What you will do.
1. In the passage on melatonin and COVID, by what percentage were people who take melatonin less likely to come down with COVID?
2. According to the passage on melatonin and COVID, how do the researchers think melatonin might help against the virus even if it doesn't fight the virus directly?

Melatonin, the body’s own hormone that regulates sleeping and waking, has been identified as a potential treatment for the COVID virus in a study by the Cleveland Clinic.
The study used artificial intelligence to comb through the catalog of existing biochemical substances to see which might be used to neutralize SARS-CoV-2, the virus that causes the COVID illness.
The AI software returned 34 candidates from among drugs that treat autoimmune, pulmonary, and neurological conditions but ranked melatonin at the top of the list. 
The clinicians then sifted records of 27,000 of their COVID patients to see if there was a correlation with melatonin, which many people take regularly as a sleep aid. 
The data showed that people who take melatonin were 30 percent less likely to come down with COVID; among African-Americans, a group the virus has hit especially hard, the chance of contracting the illness was 52 percent less.
Melatonin may not actually battle the virus directly, the researchers theorize. Instead, it may quell the “cytokine storm” associated with the disease – the body’s overproduction of defensive biochemicals that then wreak havoc on the body as it tries to fight off the infection. By moderating the body’s reaction to the virus, melatonin may let the immune system work normally to deal with the invader in the usual effective way.
TRENDPOST: Vaccines and drug treatments are key to controlling the virus. But the body’s own chemical arsenal is the best first responder in dealing with and preventing, infection.

Dataset excerpts.
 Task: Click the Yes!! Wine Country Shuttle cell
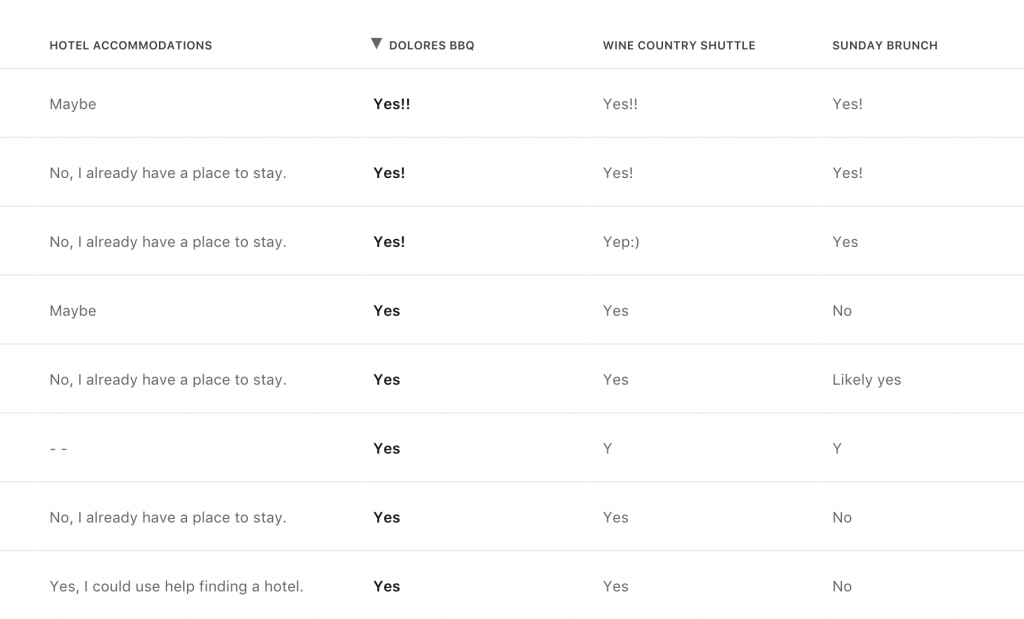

==

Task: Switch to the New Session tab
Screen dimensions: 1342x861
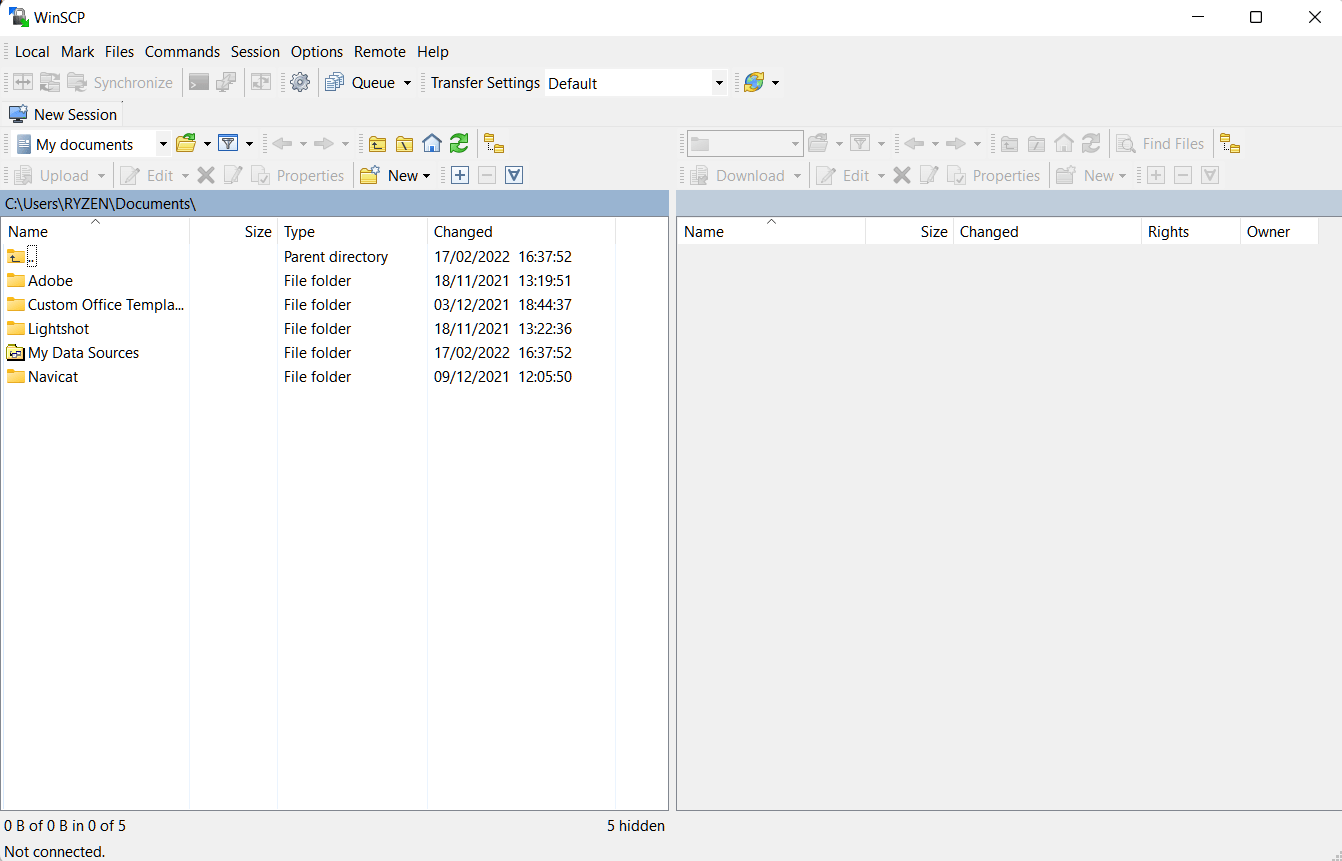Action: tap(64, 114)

--

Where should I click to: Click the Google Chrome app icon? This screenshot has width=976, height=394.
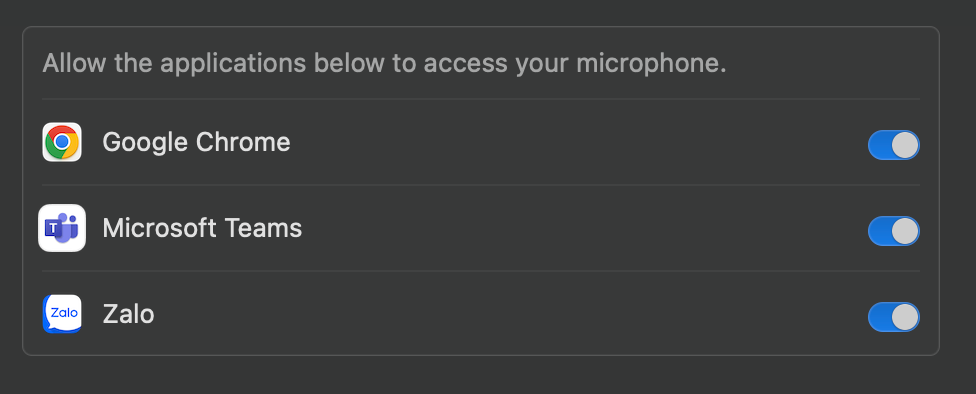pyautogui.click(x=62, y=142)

Answers per task.
1. 30 percent.

2. They theorize that melatonin may quell the "cytokine storm," the body's overproduction of defensive biochemicals that wreak havoc on the body as it fights the infection. By moderating this reaction, melatonin may let the immune system work normally and deal with the virus in the usual effective way.